**Stored records**
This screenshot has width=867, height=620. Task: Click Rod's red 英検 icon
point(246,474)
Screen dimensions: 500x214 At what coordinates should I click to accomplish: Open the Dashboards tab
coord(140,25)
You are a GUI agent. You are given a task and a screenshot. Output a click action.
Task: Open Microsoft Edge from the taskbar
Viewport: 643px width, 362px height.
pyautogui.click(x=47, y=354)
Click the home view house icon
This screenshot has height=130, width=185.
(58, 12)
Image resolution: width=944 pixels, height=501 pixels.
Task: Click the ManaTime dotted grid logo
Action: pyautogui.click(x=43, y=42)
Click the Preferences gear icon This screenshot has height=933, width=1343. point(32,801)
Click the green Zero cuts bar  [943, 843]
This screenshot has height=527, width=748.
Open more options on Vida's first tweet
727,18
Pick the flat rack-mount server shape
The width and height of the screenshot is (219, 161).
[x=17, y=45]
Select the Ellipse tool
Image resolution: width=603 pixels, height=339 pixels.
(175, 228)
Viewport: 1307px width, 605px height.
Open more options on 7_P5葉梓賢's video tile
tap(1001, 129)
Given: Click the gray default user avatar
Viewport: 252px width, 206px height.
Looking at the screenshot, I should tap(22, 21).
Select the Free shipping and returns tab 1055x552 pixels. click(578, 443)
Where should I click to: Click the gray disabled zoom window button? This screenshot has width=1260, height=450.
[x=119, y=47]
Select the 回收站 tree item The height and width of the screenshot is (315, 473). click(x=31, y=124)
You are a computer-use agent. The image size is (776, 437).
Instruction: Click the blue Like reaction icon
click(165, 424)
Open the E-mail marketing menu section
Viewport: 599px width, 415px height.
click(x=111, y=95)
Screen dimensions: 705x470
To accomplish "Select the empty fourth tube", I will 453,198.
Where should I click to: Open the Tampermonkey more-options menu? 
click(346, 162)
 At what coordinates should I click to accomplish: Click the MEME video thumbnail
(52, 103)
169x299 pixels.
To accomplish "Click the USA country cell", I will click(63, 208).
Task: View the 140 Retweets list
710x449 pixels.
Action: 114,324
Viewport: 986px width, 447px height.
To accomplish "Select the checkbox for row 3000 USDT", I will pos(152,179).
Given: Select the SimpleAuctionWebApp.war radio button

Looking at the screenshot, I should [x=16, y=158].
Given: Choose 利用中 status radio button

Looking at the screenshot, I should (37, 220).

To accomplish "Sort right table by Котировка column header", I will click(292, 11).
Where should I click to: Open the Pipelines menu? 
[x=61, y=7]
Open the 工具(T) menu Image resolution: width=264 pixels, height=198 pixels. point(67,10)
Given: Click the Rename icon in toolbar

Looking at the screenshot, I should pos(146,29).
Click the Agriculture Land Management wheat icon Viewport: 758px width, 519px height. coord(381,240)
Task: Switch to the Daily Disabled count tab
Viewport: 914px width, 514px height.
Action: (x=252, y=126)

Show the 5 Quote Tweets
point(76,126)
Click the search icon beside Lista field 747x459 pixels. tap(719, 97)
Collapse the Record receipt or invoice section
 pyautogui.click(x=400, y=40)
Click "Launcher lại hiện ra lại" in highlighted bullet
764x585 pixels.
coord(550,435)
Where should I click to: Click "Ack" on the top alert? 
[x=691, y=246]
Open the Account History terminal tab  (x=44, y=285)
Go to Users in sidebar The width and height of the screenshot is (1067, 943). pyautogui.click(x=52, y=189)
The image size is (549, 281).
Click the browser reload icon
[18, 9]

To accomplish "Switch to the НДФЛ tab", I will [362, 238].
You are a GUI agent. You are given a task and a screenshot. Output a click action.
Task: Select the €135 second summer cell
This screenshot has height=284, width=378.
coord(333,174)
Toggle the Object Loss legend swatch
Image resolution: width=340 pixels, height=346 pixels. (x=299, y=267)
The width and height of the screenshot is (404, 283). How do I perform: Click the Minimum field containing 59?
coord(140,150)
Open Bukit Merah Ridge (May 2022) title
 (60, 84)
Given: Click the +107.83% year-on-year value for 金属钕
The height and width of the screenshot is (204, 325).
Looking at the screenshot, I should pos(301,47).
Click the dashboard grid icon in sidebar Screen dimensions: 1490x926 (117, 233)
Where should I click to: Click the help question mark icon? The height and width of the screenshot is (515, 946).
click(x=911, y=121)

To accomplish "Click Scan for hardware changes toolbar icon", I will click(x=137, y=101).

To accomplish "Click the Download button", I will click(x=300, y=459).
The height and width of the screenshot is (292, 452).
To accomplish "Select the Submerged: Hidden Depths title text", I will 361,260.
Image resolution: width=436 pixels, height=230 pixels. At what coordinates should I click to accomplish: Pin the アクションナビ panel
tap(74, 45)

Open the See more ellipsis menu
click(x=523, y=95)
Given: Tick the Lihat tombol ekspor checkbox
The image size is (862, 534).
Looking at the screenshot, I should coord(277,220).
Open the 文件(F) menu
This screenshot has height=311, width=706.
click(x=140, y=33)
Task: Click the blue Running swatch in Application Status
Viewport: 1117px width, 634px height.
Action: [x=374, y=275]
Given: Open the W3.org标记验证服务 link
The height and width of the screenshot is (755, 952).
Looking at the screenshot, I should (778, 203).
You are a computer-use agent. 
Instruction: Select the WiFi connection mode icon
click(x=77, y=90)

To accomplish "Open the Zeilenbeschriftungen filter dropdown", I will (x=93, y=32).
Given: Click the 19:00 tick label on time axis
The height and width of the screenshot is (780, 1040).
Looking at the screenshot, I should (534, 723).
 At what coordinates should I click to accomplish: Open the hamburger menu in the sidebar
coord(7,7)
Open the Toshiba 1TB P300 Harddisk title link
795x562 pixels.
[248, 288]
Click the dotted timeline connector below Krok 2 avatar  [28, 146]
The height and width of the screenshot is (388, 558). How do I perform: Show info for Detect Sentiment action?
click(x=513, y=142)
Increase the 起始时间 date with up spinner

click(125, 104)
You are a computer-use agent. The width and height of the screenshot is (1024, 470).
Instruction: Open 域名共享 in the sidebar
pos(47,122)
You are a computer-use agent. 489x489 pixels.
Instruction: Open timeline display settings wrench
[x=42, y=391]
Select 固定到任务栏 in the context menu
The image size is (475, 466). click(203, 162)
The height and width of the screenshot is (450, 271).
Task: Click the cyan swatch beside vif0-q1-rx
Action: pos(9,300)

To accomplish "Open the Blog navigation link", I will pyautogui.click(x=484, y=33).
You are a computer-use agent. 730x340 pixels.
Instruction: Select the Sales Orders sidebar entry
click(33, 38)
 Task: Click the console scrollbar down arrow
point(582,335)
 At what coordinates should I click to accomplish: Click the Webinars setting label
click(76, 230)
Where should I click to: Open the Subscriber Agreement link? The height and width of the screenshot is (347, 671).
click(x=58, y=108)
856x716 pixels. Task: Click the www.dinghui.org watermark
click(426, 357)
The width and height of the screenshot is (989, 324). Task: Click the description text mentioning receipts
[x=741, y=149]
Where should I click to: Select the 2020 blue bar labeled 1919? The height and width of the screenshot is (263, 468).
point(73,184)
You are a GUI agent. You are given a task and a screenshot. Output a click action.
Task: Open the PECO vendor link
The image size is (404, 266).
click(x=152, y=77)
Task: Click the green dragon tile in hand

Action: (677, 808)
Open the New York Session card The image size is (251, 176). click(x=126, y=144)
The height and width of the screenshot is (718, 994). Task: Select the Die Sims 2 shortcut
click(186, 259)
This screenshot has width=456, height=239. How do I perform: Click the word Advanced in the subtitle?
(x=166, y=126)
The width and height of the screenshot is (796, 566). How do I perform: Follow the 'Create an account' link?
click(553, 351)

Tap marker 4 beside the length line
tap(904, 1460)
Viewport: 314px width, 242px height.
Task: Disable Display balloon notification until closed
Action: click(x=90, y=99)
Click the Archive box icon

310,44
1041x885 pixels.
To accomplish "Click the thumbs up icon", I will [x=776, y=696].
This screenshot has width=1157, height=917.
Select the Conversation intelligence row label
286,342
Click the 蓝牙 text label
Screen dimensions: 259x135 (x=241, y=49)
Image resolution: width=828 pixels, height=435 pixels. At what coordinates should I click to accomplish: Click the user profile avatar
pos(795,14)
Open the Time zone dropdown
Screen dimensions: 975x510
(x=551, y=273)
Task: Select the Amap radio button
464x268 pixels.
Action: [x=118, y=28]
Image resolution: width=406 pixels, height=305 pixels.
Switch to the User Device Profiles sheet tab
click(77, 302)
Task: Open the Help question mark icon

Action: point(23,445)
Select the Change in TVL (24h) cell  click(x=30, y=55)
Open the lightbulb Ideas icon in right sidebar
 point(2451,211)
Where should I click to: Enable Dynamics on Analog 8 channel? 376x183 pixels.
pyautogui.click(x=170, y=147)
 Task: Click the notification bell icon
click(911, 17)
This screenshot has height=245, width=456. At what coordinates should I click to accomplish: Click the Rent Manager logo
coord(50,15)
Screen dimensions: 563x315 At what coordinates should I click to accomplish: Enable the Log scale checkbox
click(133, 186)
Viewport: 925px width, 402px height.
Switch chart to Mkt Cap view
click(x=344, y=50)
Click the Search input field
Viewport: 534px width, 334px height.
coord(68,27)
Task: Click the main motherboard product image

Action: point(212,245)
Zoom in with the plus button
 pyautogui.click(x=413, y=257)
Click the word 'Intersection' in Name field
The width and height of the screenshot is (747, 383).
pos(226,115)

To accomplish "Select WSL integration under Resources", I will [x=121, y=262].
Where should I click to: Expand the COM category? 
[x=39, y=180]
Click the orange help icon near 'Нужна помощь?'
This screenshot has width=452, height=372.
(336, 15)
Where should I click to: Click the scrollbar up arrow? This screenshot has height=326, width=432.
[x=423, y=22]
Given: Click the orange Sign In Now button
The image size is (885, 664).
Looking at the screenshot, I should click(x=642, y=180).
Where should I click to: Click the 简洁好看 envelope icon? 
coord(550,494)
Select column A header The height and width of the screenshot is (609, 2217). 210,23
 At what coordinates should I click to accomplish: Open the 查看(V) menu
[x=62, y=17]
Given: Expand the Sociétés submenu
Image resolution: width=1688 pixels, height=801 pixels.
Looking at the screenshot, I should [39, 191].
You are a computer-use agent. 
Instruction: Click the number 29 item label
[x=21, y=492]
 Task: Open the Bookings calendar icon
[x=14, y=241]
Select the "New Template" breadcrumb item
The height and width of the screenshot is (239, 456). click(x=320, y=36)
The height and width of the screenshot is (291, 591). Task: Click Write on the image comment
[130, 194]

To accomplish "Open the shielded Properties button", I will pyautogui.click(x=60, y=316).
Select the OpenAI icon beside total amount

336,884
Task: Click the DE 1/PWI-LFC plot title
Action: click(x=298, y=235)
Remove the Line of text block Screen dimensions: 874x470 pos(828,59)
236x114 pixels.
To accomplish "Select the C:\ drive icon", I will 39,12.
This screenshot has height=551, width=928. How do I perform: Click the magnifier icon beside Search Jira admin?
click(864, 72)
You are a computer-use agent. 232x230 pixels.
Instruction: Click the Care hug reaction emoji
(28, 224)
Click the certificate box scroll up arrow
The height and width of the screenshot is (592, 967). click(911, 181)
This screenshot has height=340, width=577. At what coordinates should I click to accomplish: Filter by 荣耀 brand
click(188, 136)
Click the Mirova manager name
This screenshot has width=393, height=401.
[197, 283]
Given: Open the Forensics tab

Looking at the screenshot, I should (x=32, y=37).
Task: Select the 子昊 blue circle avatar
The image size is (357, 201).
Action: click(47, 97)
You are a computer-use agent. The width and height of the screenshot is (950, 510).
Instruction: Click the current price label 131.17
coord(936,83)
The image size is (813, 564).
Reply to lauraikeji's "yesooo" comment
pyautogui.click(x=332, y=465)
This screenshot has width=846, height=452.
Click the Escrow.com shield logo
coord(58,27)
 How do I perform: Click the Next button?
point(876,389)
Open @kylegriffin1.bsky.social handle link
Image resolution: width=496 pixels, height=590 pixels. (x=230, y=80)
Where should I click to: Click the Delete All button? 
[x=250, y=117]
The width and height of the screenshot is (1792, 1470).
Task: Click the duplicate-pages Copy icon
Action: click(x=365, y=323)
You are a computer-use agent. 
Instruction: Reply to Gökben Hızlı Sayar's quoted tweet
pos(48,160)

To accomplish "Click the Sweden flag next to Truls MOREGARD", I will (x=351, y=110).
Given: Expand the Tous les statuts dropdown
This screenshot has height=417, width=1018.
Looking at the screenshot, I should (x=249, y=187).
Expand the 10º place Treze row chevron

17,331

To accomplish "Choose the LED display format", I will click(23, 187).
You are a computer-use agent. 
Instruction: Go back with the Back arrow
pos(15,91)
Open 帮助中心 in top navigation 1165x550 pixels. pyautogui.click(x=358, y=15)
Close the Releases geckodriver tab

**HOW TO COMPLETE THIS TASK**
Nothing but the lines from the top of the entries above through the line with "Click the green Zero" should be set down, each exactly as written.

**YOUR SOLUTION**
This screenshot has width=867, height=620. Task: Click Rod's red 英検 icon
point(246,474)
Screen dimensions: 500x214 At what coordinates should I click to accomplish: Open the Dashboards tab
coord(140,25)
You are a GUI agent. You are given a task and a screenshot. Output a click action.
Task: Open Microsoft Edge from the taskbar
Viewport: 643px width, 362px height.
pyautogui.click(x=47, y=354)
Click the home view house icon
This screenshot has height=130, width=185.
(58, 12)
Image resolution: width=944 pixels, height=501 pixels.
Task: Click the ManaTime dotted grid logo
Action: pyautogui.click(x=43, y=42)
Click the Preferences gear icon This screenshot has height=933, width=1343. point(32,801)
Click the green Zero cuts bar  [943, 843]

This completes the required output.